— START OF DATA FOR THIS EXERCISE —

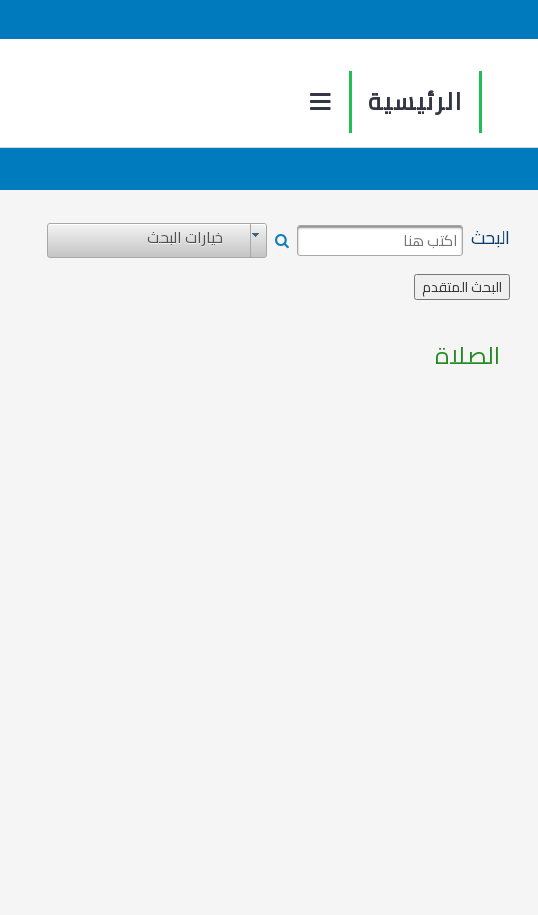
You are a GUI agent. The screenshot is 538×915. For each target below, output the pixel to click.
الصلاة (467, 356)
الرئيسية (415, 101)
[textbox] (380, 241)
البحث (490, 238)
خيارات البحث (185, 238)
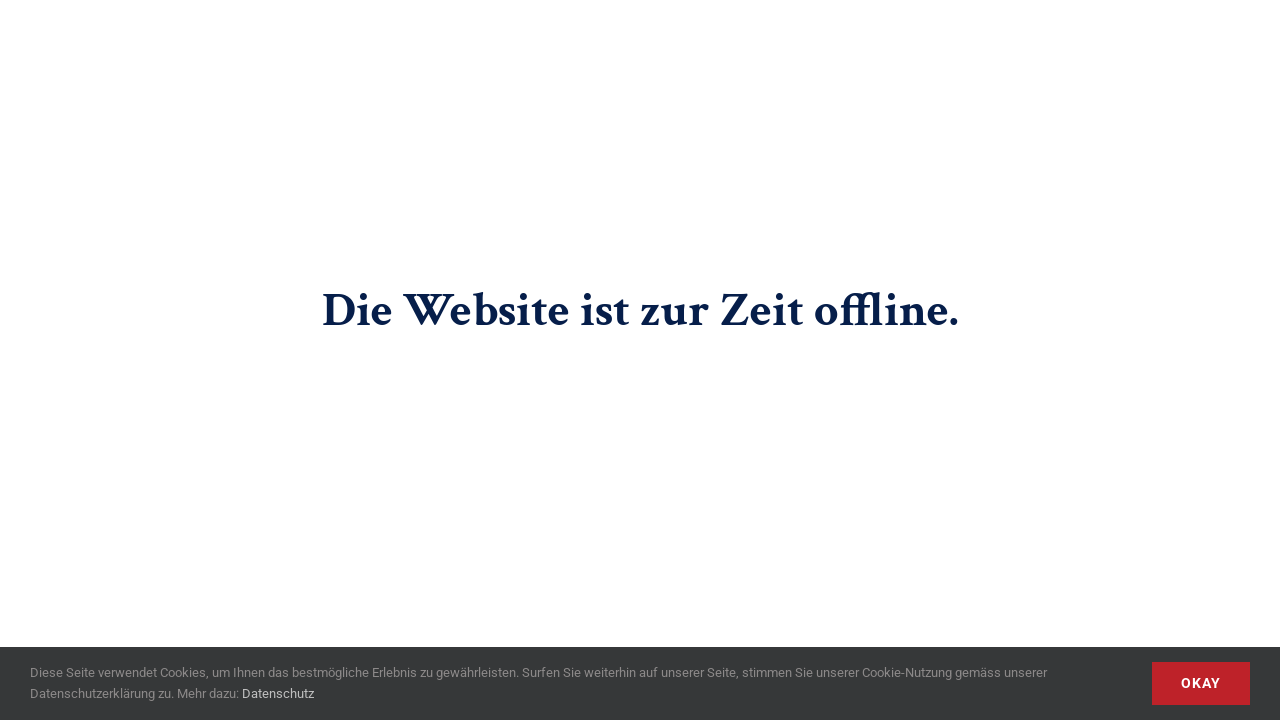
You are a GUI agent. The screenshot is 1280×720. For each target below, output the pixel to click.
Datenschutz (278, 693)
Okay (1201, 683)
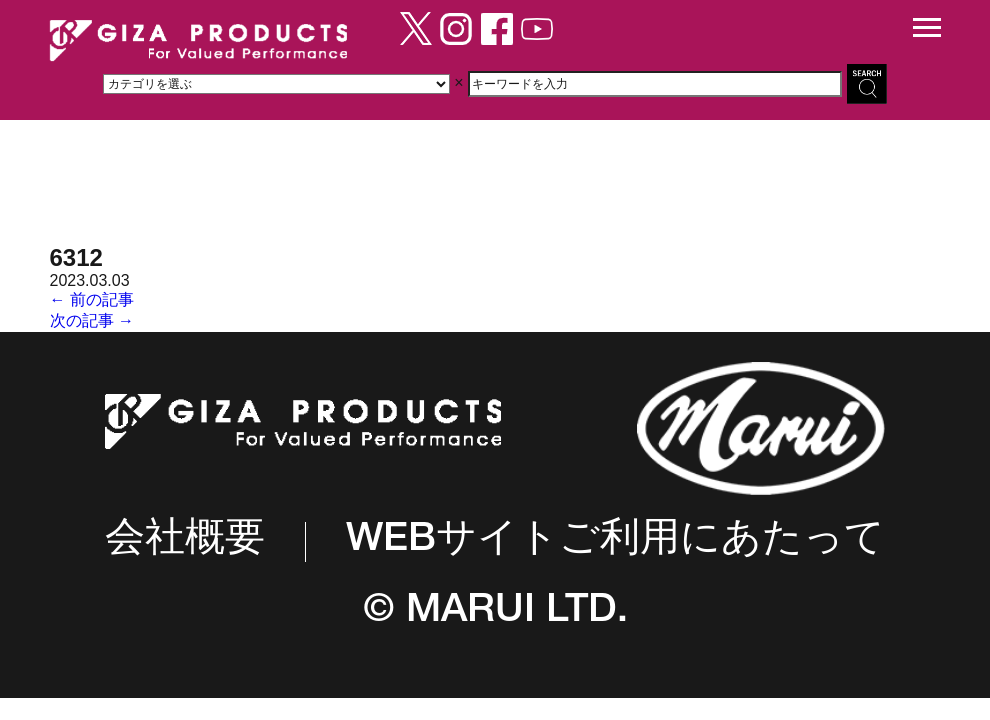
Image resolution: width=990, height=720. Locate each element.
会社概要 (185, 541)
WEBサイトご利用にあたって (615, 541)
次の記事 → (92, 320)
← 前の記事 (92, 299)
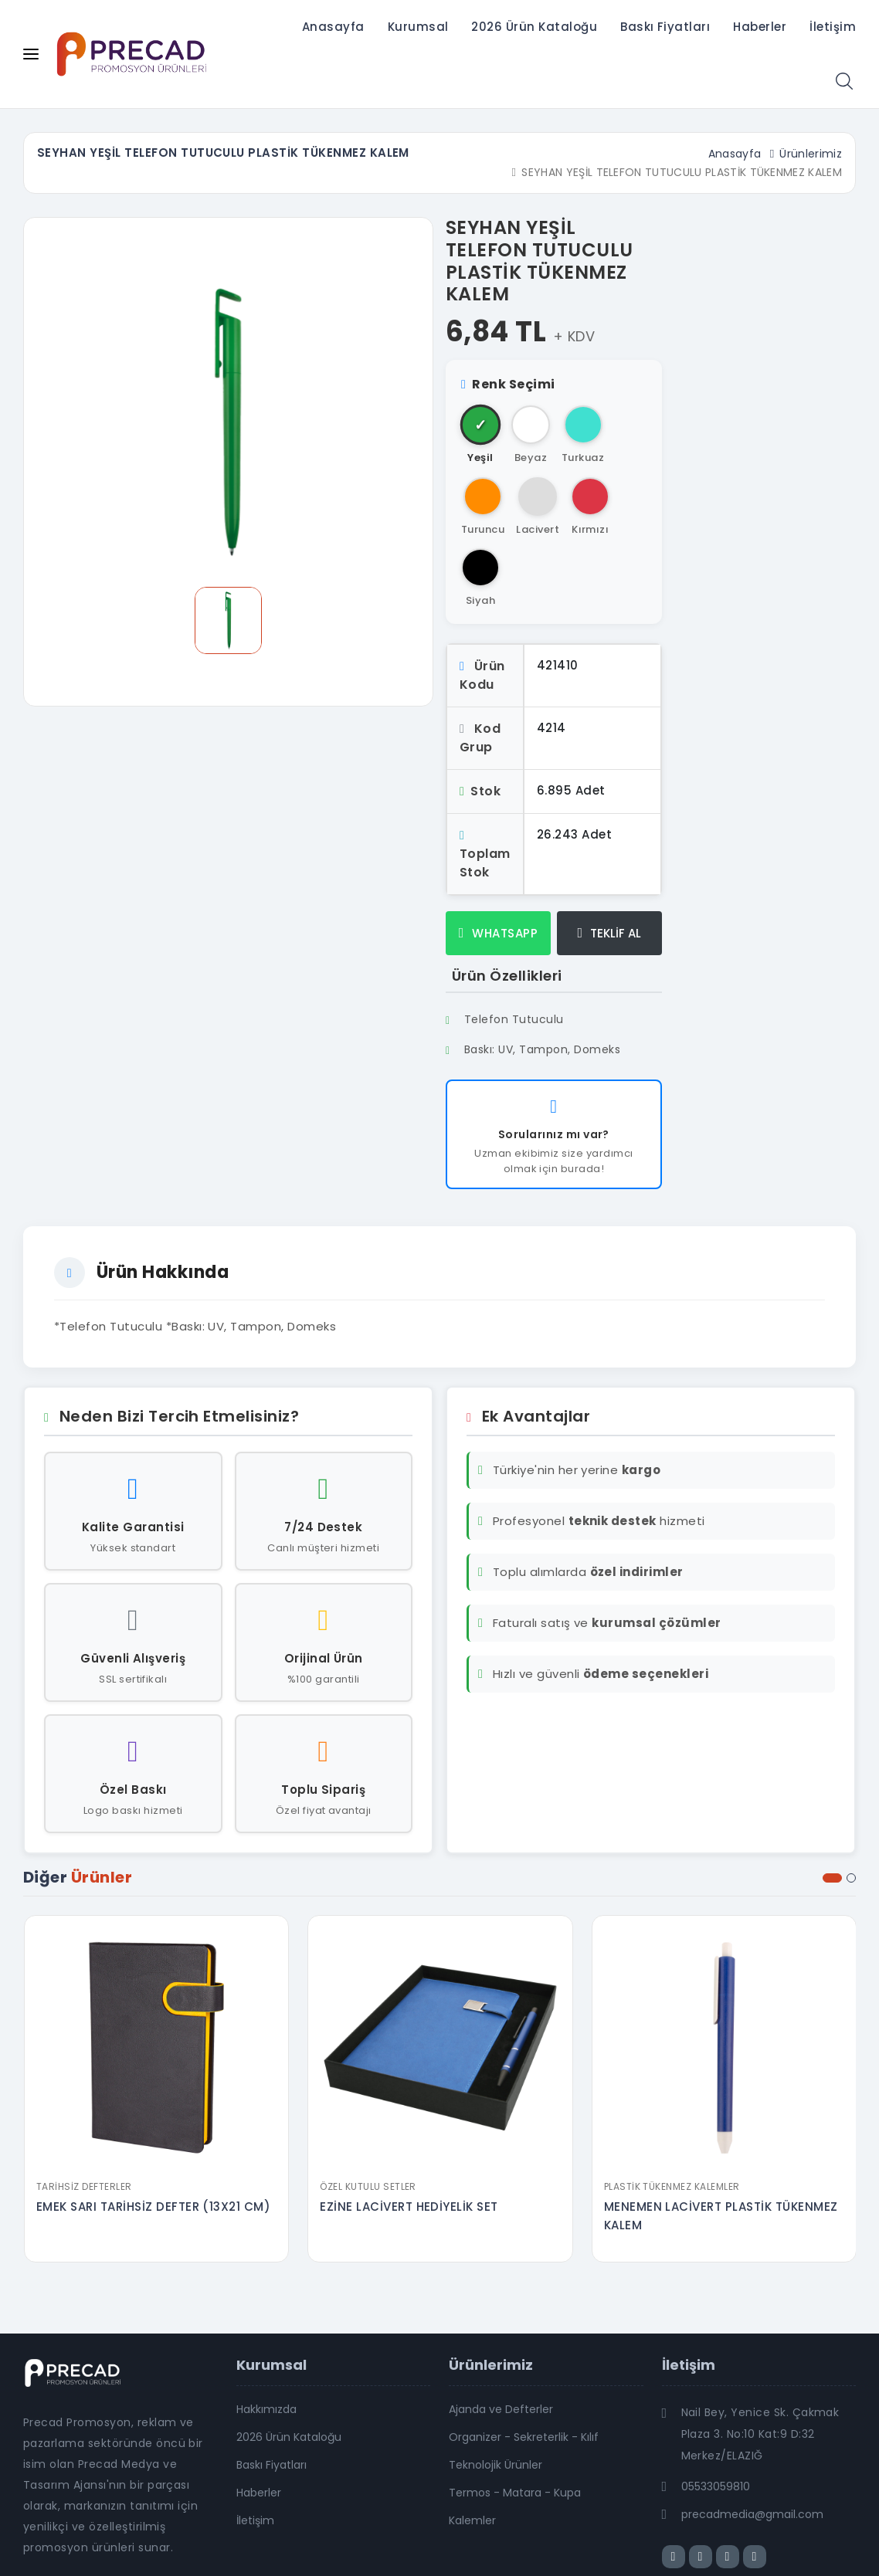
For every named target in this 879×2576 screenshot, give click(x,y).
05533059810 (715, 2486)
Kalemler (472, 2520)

— END OF DATA FOR THIS EXERCISE —

Reproduce every line of the data entries above word for word, but leave out the pictures.

• PROBLEM SOLUTION:
You are a GUI agent. The screenshot is 538×915. For each target below, output the pixel to click.
الصلاة (467, 356)
الرئيسية (415, 101)
[textbox] (380, 241)
البحث (490, 238)
خيارات البحث (185, 238)
You are a GUI agent. The screenshot is 1280×720. For each target below, output the pixel to click.
Datenschutz (278, 693)
Okay (1201, 683)
Image resolution: width=990, height=720. Locate each element.
会社概要 (185, 541)
WEBサイトご利用にあたって (615, 541)
次の記事 → (92, 320)
← 前の記事 (92, 299)
For every named target in this 879×2576 screenshot, give click(x,y).
05533059810 (715, 2486)
Kalemler (472, 2520)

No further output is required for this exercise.